Opinion,
Mu. Justice Green:
In this case judgment was entered against the defendant for want of a sufficient affidavit of defence. The facts set forth in the affidavit are„to be taken as verity, and we have nothing before us but the plaintiff's’ statement and the defendant’s affidavit. The statement contains the contract upon which the action is founded. By the explicit terms of the contract, the plaintiffs sold and the defendant bought “ dry iron ore,” of usual quality, “ guaranteed to contain fifty per cent of iron in the natural state, with a sliding scale at the rate of three pence per unit additional for every unit over fifty per cent, and with a deduction at the rate of four pence per unit for every unit under fifty per cent.” The affidavit alleges that the first deliveries under the contract contained, one of them, 48.747 of metallic iron in the natural state and .038 of phosphorus, and the other contained 49.40 of metallic iron in the natural state and .030 of phosphorus, and that as soon as this was discovered the defendant repudiated the contract and refused to receive any more ore under it. As to all other matters contained either in the statement or affidavit, some of which involve considerations of fact and may possibly on a trial control the result, we can have nothing to say, and of course cannot determine either positively or inferentially.

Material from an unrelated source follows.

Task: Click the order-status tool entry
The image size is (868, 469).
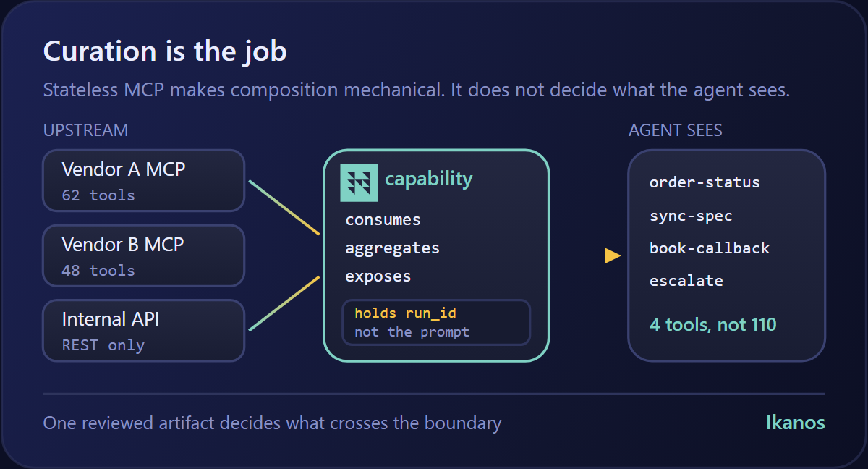Action: coord(705,182)
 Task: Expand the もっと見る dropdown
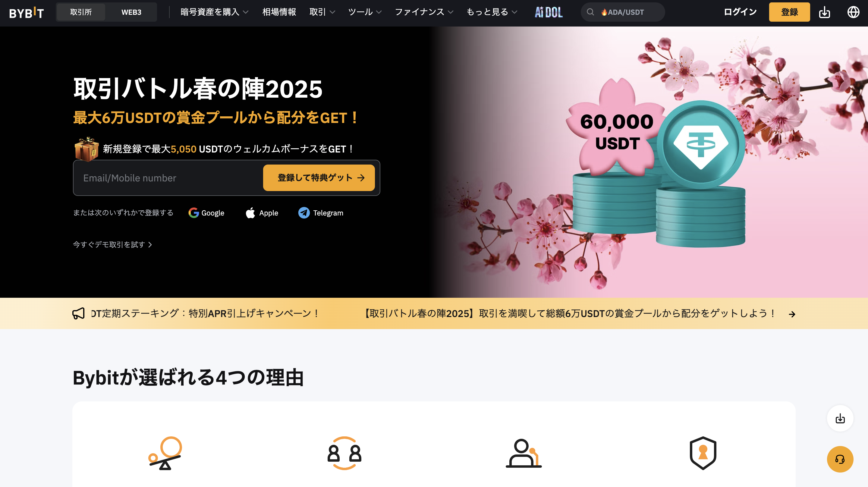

As the affidavit contains a positive averment that the ore delivered did not contain fifty per cent of metallic iron in its *486natural state, a breach of the guaranty is asserted. This breach may or may not be vital to the plaintiffs’ right of recovery. Possibly the variation from the percentage of metallic iron required by the contract, may be so slight as that the ore delivered may be a substantial compliance with the contract, or a compliance which the law, when better informed by testimony, may regard as adequate. But we cannot know that now, and we can only deal with the breach of a condition which the purchaser required by the terms of his obligation. Technically, guaranties demand literal performance. Such is the prima facies of the engagement. It is not for courts to know, as matter of law, whether there are or may be considerations extrinsic the written stipulations of the parties which may excuse a literal compliance with them. It is enough for present purposes to say that we do not find any matter in the contract itself which necessarily has that effect. The suggestion that a sliding scale is provided, for an allowance for an excess of iron and a diminution for a deficiency, is not controlling. Apparently that provision creates nothing more than an option, but does not mitigate the rigidnebs upon which the purchaser may insist if- he chooses. Possibly a trade custom or other legitimate facts may affect the determination of the purchaser’s strict right. But we cannot either hear or decide them now. We know at this time only that a literal breach by the plaintiffs is alleged and claimed, and a literal breach is enough to defeat a compulsory judgment without a hearing. It seems to us that, if the defendant proves the facts set out in his affidavit, the burden will be cast upon the plaintiffs to relieve themselves from the imputation of a breach, and that consideration is enough to carry the case to a jury.
Judgment reversed and procedendo awarded.
On January 4, 1892, a motion for a re-argument was refused.